• [WHAT THE TASK ASKS] Exclude the images, then return every line below exactly as written.

MATERIAL FOR THE TASK Block Start

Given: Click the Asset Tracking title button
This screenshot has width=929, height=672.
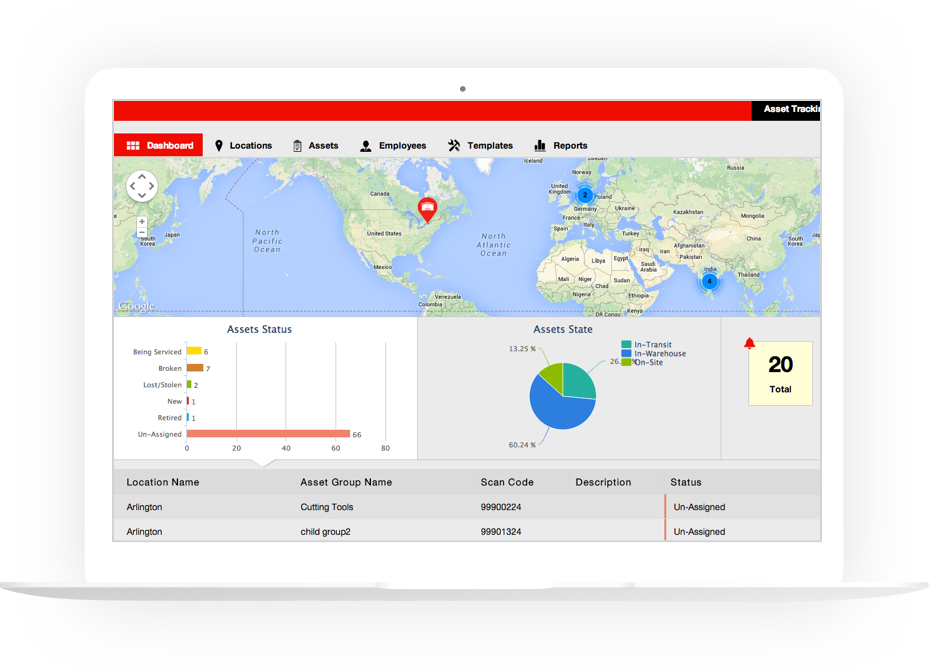Looking at the screenshot, I should click(x=790, y=110).
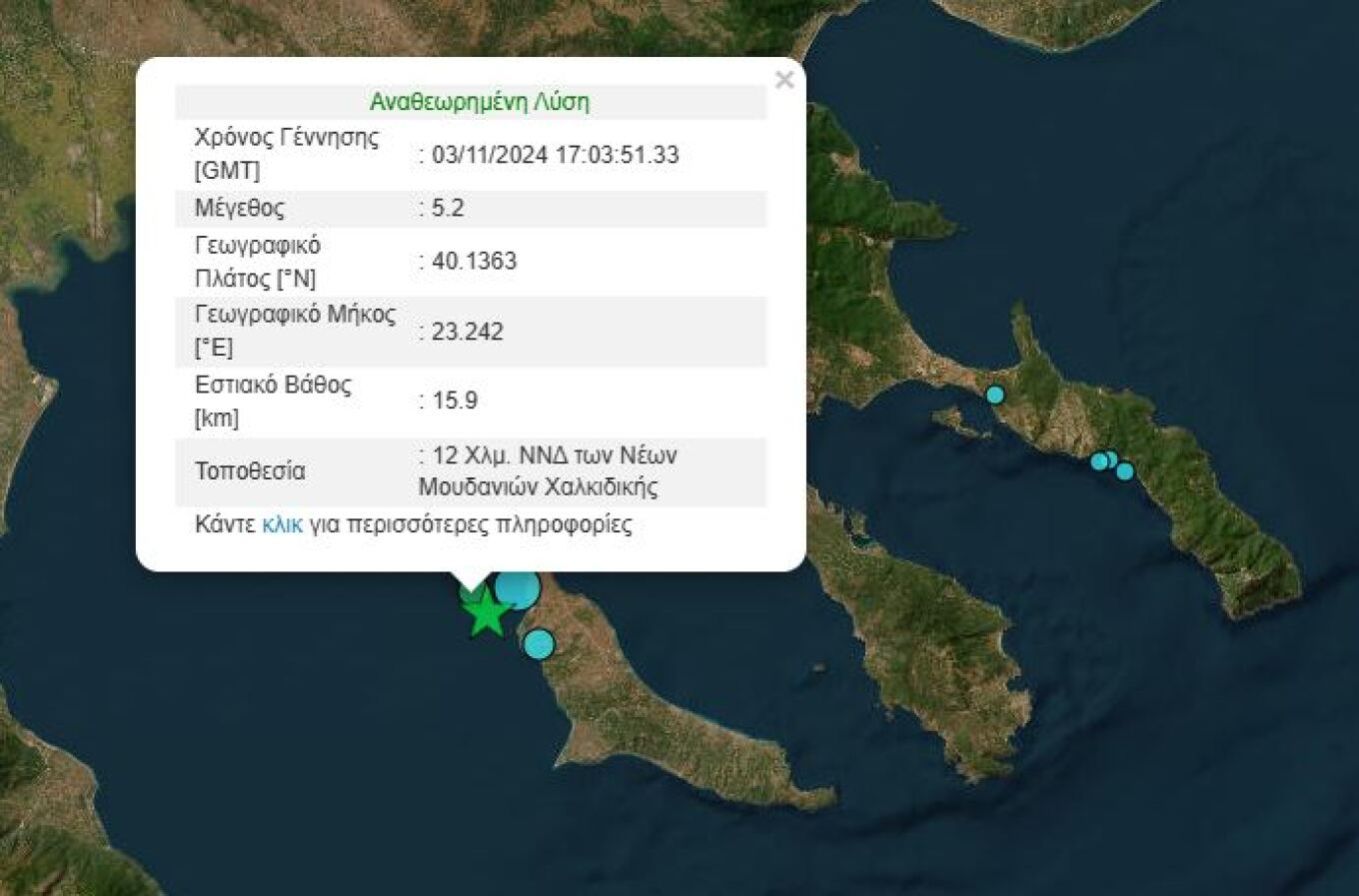This screenshot has width=1359, height=896.
Task: Click the 'Αναθεωρημένη Λύση' popup header
Action: (479, 102)
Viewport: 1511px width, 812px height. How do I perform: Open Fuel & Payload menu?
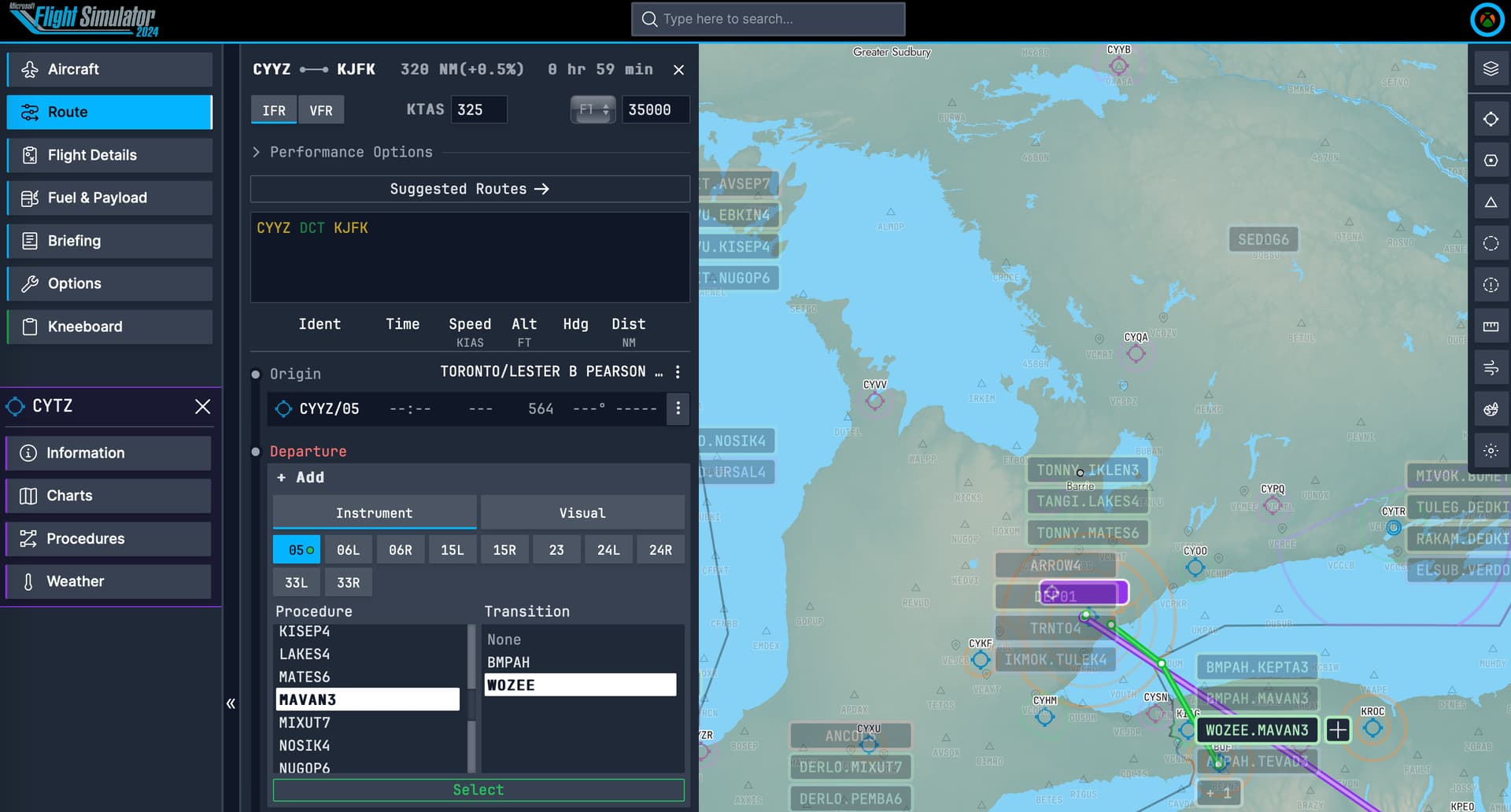(109, 198)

MATERIAL FOR THE TASK Block End

• [RESPONSE AREA]
Given: Click the Asset Tracking title button
This screenshot has width=929, height=672.
Looking at the screenshot, I should click(x=790, y=110).
This screenshot has width=1359, height=896.
Task: Click the 'Αναθεωρημένη Λύση' popup header
Action: (479, 102)
Viewport: 1511px width, 812px height. How do I perform: Open Fuel & Payload menu?
(109, 198)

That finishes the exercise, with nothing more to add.